Zwischen der ersten und der letzten Seite begegnen wir Menschen, die spürbar kämpfen mit dem Text, aber auch vielen Virtuosinnen und Virtuosen des Wortes: Andrea Breth und Adele Neuhauser, Peter Simonischek und Dörte Lyssewski, Herbert Föttinger und Klaus Maria Brandauer, Elfriede Jelinek und Josef Hader, Arik Brauer und Stefanie Sargnagel, Alexander Kluge und Michael Maertens. Akustisch werden sie alle einander nicht angeglichen – der eine klingt, als läse er in einer großen Scheune, die andere intim, als spräche sie uns direkt ins Ohr. Lesefehler und Mikrophon-Kratzer markieren den Live-Charakter. Einziger gelegentlich wiederkehrender Leseort ist eine Mauer, vermutlich irgendwo am mitproduzierenden Rabenhof Theater im Wiener Westen; die hier gemachten Aufnahmen sind auch deshalb besonders schön, weil die örtlichen Singvögel mitsprechen und die Stadt persönlich sehr dezent im Hintergrund zu hören ist; gegen Ende nach über zehn Stunden fährt sogar an sehr passender Stelle die Wiener Rettung mit Alarm durchs akustische Bild.

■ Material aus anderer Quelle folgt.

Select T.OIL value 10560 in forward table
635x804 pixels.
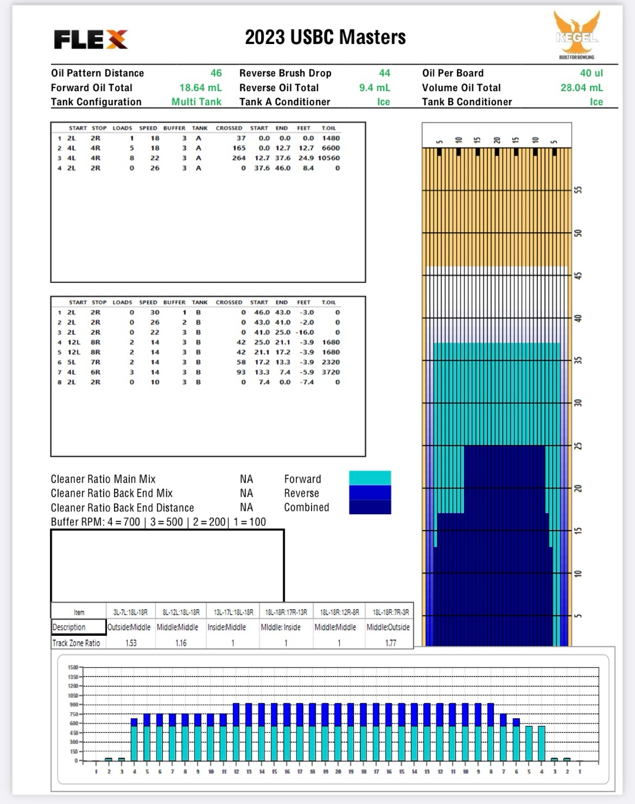click(329, 158)
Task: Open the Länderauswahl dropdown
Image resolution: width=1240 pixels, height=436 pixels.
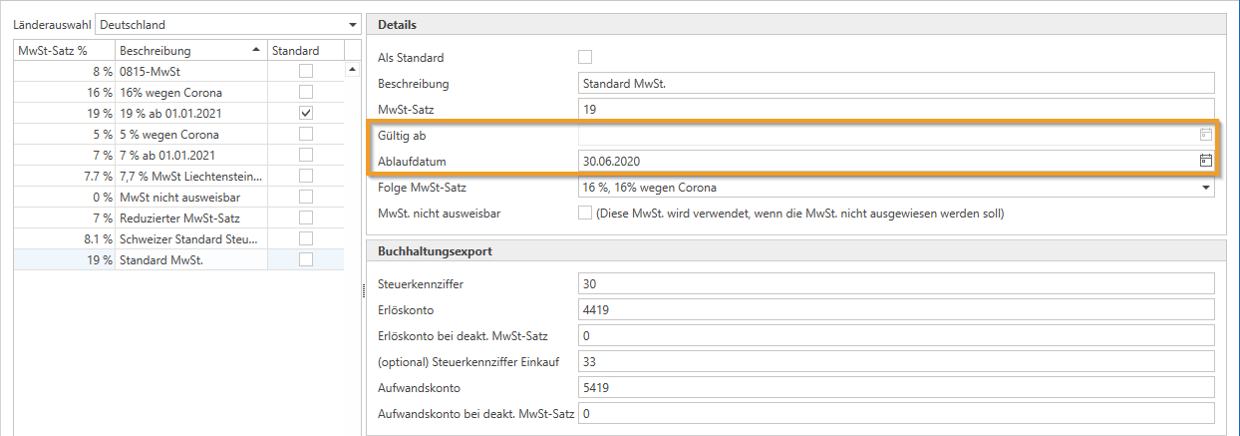Action: [352, 24]
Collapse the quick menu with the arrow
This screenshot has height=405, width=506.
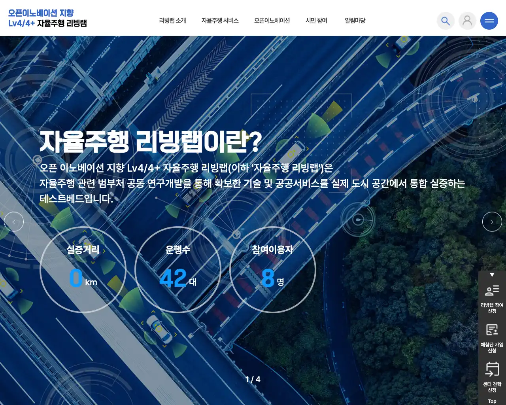point(492,274)
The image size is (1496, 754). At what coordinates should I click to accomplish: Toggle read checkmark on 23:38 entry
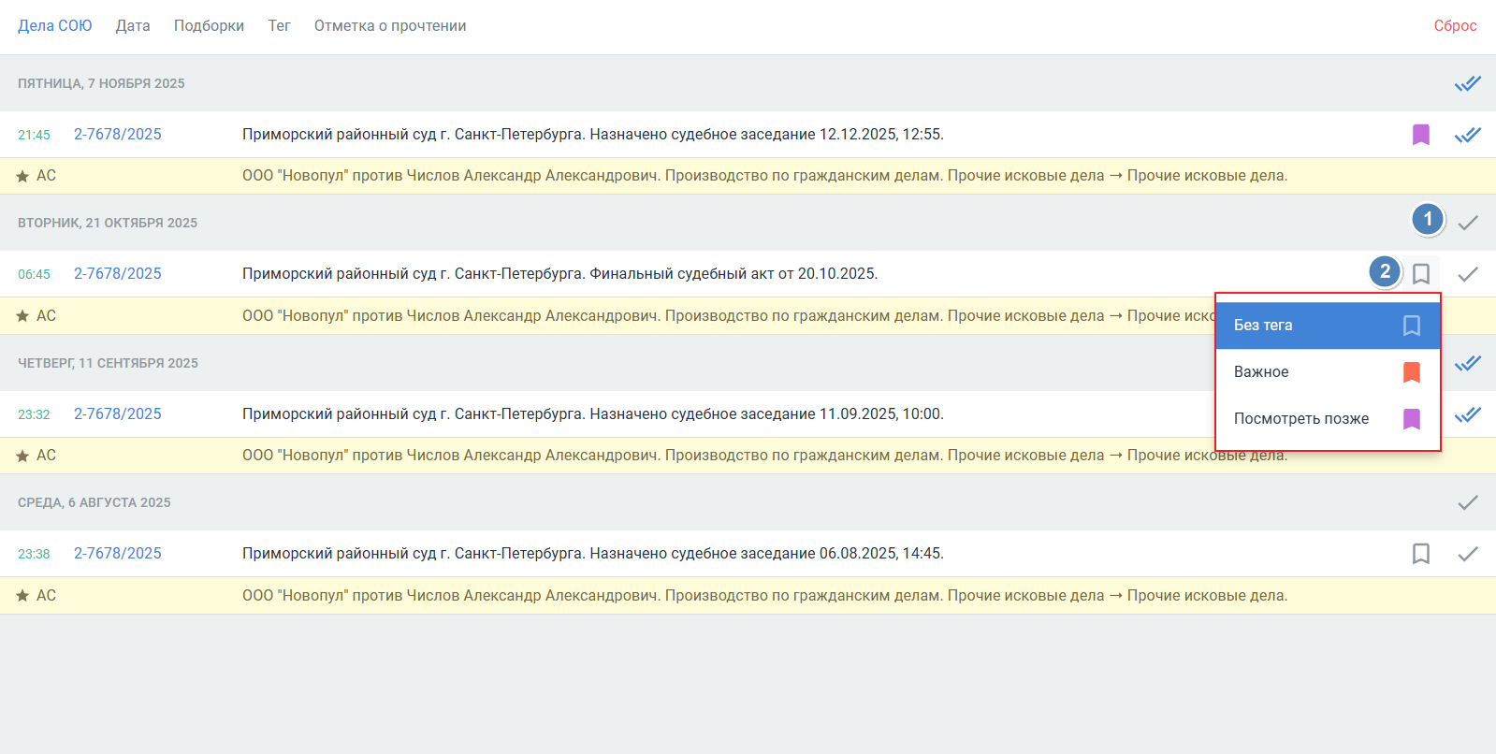(x=1467, y=554)
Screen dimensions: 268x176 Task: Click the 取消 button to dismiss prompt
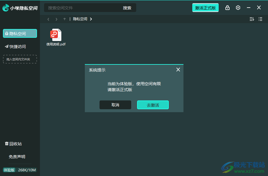coord(115,105)
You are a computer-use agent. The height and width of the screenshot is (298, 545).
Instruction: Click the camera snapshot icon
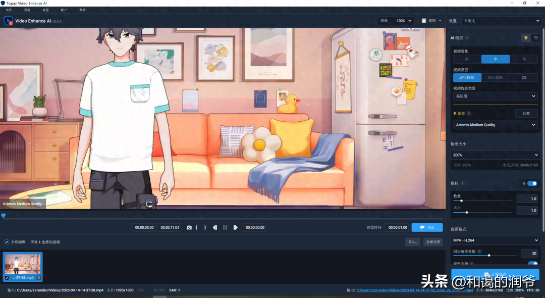click(x=189, y=228)
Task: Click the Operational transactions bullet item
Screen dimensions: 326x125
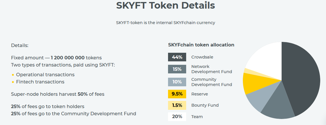Action: coord(45,75)
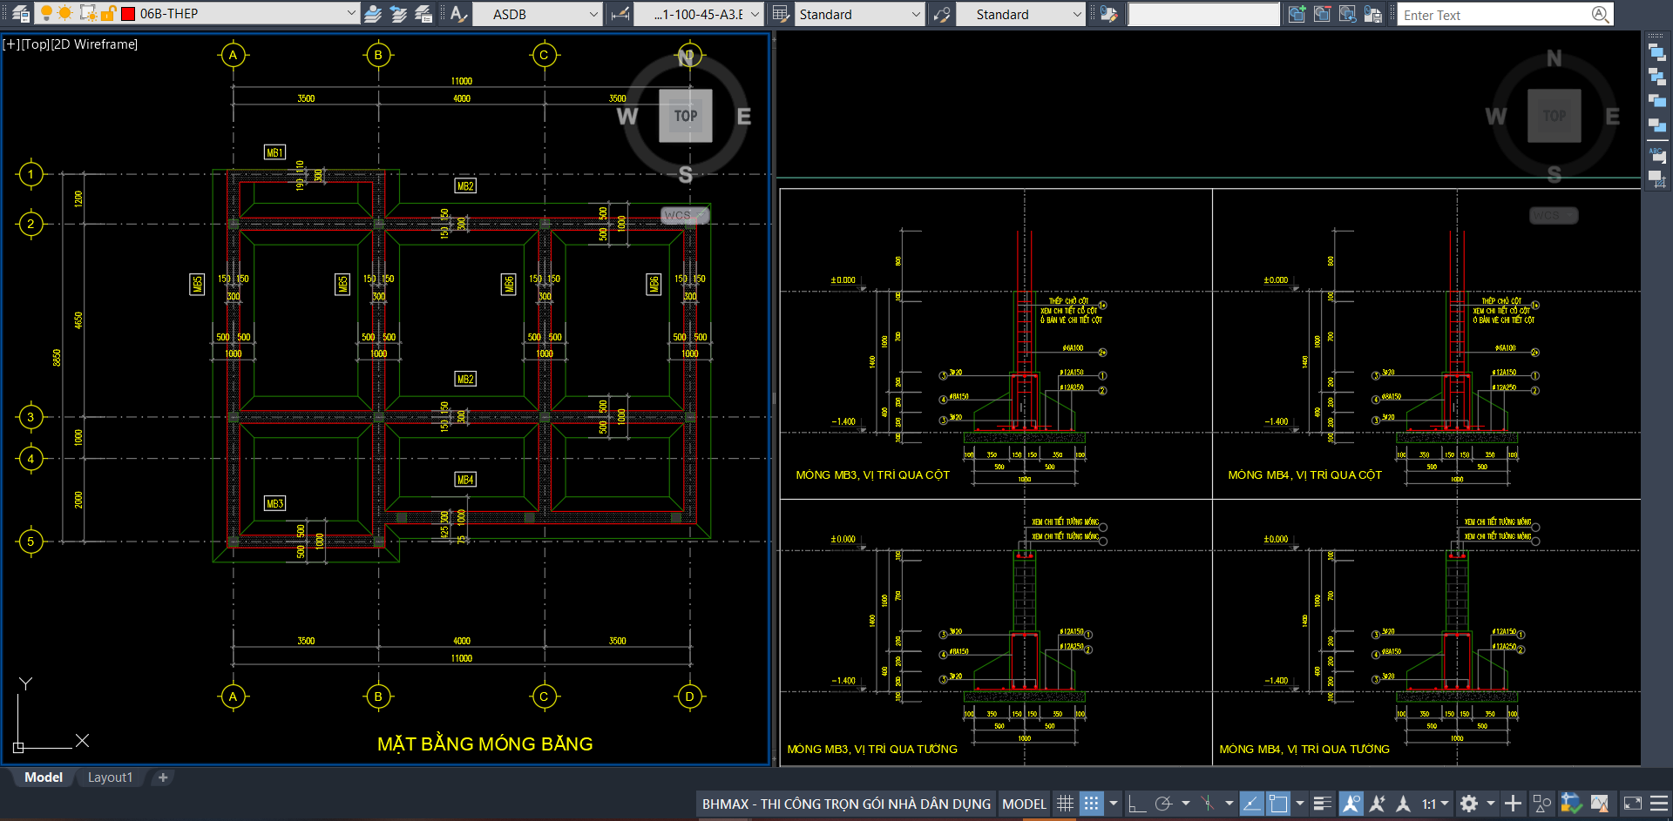Open the Text Style manager icon

pyautogui.click(x=458, y=14)
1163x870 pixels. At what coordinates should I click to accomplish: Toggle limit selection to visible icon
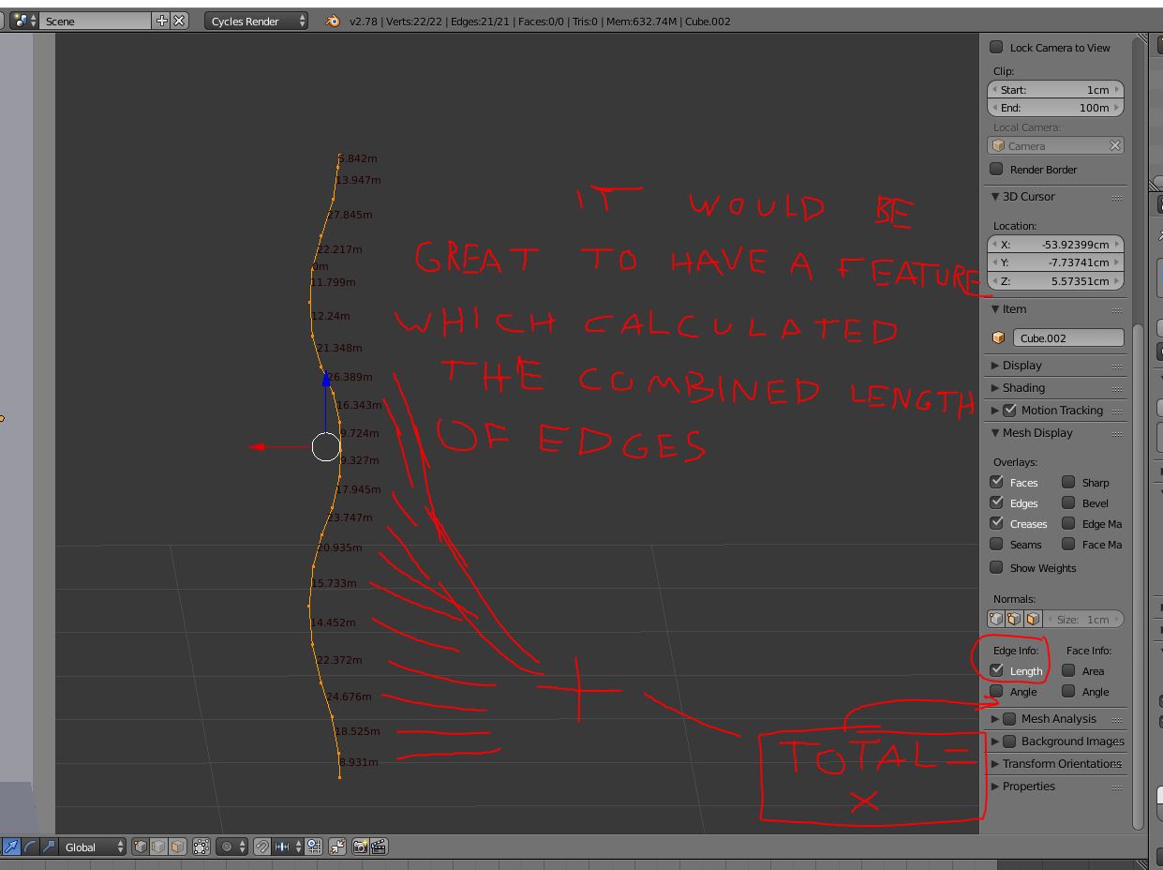pyautogui.click(x=201, y=847)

In den herausragenden Augenblicken wird im übrigen spürbar, was für eine beeindruckend hohe Kunst die Vorleserei sein kann. Sie fokussiert wie sonst nie und nirgends das gesprochene Wort – wer es hier beim Zuhören und Zusehen ernst nimmt, wer eventuell auch das Buch selber zur Hand hat (in meinem Fall die erste deutsche Übertragung von 1950, in der mein lange verstorbener Vater, wie es seine Art war, besonders wichtige Stellen in geschlängelten Linien unterstrichen hat), der ahnt, dass „Die Pest“ derzeit vielleicht ein wenig vorschnell zum „Text der Stunde“ ausgerufen wird. Aber kein Zweifel – wer sich wirklich einlässt auf den Horizont des Albert Camus, wird weit hinaus getragen: wie einst der australische Regisseur Jeremy Weller, als er „Die Pest“ ausrief im allerersten Jahr der damals neuen Volksbühne im Berlin der Wendezeit.